• **Travail demandé**:
A. D'après le texte de lecture, quelle juridiction a annulé l'arrêté du préfet de la Drôme du 10 juin 2008 ?
B. Traduisez en anglais la phrase suivante du texte de lecture : « Cet arrêté a inscrit le Plum Pox Virus à l'origine de la maladie de la Sharka à son annexe A. »
C. Recopiez le passage du texte de lecture qui va de « 4. Par un jugement » jusqu'à « du code rural. » inclus.

• **Texte de lecture**:
_ _ _ _ _ _ _

2. Lorsqu'une personne sollicite le versement d'une indemnité en réparation du préjudice subi du fait de l'illégalité d'une décision administrative entachée d'incompétence, il appartient au juge administratif de rechercher, en forgeant sa conviction au vu de l'ensemble des éléments produits par les parties, si la même décision aurait pu légalement intervenir et aurait été prise, dans les circonstances de l'espèce, par l'autorité compétente. Dans le cas où il juge qu'une même décision aurait été prise par l'autorité compétente, le préjudice allégué ne peut alors être regardé comme la conséquence directe du vice d'incompétence qui entachait la décision administrative illégale.

3. Selon l'article L. 251-8 du code rural et de la pêche maritime, dans sa rédaction applicable au litige : " I. - Le ministre chargé de l'agriculture peut prescrire par arrêté les traitements et les mesures nécessaires à la prévention de la propagation des organismes nuisibles inscrits sur la liste prévue à l'article L. 251-3. Il peut également interdire les pratiques susceptibles de favoriser la dissémination des organismes nuisibles, selon les mêmes modalités. / II. - En cas d'urgence, les mesures ci-dessus spécifiées peuvent être prises par arrêté préfectoral immédiatement applicable. L'arrêté préfectoral doit être soumis, dans la quinzaine, à l'approbation du ministre chargé de l'agriculture ". L'article 1er de l'arrêté ministériel du 31 juillet 2000 établissant la liste des organismes nuisibles aux végétaux, produits végétaux et autres objets soumis à des mesures de lutte obligatoire énonce que " la lutte contre les organismes nuisibles mentionnés en annexe A du présent arrêté est obligatoire, de façon permanente, sur tout le territoire métropolitain ou dans les départements d'outre-mer, dès leur apparition, et ce quel que soit le stade de leur développement et quels que soient les végétaux, produits végétaux et autres objets sur lesquels ils sont détectés ". Cet arrêté a inscrit le Plum Pox Virus à l'origine de la maladie de la Sharka à son annexe A. Le virus de la Sharka est ainsi considéré comme un organisme nuisible, contre lequel la lutte est obligatoire, dès son apparition et de façon permanente.

4. Par un jugement du 3 mai 2012, devenu définitif, le tribunal administratif de Grenoble a annulé l'arrêté du préfet de la Drôme du 10 juin 2008, au motif qu'en l'absence d'urgence, seul le ministre en charge de l'agriculture était compétent pour adopter de telles mesures de lutte contre le virus de la Sharka, en application de l'article L. 251-8 du code rural.

_ _ _ _ _ _ _

• **Données fournies**:

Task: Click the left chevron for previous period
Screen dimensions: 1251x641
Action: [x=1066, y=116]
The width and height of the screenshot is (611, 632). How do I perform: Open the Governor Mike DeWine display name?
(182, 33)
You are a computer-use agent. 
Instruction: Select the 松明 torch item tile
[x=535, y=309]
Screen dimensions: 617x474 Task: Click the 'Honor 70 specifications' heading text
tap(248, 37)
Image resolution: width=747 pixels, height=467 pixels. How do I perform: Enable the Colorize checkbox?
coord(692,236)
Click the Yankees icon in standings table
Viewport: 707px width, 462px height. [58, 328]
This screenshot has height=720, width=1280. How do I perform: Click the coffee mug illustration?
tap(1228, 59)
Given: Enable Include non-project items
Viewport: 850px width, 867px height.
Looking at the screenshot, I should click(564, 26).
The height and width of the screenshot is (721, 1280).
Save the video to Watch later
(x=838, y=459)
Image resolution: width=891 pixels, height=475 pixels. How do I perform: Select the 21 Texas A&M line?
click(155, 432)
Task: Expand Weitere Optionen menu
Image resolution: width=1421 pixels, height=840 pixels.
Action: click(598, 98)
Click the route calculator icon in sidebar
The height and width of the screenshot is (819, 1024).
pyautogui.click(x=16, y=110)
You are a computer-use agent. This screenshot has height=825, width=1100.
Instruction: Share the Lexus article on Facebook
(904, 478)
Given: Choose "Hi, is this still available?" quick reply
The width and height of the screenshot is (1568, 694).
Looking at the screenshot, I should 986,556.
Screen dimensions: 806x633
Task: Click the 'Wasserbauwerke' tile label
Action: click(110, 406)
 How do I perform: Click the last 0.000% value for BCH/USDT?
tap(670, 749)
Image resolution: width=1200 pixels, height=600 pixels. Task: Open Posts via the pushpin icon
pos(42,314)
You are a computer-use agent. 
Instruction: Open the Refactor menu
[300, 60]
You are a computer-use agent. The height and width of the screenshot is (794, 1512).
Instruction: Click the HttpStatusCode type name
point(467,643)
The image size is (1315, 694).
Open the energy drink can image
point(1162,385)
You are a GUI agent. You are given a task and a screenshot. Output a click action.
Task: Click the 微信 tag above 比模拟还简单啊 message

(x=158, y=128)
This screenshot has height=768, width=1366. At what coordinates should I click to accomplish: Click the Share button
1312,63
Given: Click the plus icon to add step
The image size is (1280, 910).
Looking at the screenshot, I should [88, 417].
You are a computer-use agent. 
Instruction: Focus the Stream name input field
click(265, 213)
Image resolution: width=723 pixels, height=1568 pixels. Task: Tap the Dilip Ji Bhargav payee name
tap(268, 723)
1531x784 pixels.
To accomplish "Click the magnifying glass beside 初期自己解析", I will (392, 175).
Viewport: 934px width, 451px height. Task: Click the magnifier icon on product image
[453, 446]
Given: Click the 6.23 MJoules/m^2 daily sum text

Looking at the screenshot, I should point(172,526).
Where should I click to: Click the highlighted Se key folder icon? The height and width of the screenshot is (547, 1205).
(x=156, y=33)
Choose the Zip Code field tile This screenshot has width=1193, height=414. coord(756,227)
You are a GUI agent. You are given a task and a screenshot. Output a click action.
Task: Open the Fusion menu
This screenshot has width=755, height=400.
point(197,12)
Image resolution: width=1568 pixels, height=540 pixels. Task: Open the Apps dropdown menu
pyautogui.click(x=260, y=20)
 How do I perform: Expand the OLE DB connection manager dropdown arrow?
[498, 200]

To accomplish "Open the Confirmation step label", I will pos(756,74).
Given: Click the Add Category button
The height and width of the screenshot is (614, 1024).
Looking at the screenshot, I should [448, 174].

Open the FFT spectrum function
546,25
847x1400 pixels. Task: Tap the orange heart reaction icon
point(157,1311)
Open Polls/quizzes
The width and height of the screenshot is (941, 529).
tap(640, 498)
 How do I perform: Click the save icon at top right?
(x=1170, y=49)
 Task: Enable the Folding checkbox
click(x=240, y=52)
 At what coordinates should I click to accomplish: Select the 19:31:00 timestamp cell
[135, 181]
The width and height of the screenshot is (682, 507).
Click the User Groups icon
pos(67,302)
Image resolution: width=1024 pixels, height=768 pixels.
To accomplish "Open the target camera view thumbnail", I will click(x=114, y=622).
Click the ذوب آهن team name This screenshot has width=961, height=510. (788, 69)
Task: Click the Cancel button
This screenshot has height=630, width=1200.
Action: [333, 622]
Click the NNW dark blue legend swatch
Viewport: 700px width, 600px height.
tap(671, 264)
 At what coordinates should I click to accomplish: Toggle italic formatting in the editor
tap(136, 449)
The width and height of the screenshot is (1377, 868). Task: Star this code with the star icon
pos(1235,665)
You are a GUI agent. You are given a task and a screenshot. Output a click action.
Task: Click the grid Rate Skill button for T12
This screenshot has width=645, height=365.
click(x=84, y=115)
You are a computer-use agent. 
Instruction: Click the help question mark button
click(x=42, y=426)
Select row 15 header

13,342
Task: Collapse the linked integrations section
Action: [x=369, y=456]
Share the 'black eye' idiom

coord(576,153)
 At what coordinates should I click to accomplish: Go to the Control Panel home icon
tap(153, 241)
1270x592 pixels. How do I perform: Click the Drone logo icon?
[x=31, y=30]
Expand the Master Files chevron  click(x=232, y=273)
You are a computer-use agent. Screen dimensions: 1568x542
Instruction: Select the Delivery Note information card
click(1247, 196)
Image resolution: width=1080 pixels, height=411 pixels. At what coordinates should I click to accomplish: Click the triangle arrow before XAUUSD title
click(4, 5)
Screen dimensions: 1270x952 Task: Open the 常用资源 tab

_ _ _ _ _ _ _

• **Réponses**:
A. Le tribunal administratif de Grenoble, par un jugement du 3 mai 2012.

B. This order listed the Plum Pox Virus, which causes Sharka disease, in its Annex A.

C.
4. Par un jugement du 3 mai 2012, devenu définitif, le tribunal administratif de Grenoble a annulé l'arrêté du préfet de la Drôme du 10 juin 2008, au motif qu'en l'absence d'urgence, seul le ministre en charge de l'agriculture était compétent pour adopter de telles mesures de lutte contre le virus de la Sharka, en application de l'article L. 251-8 du code rural.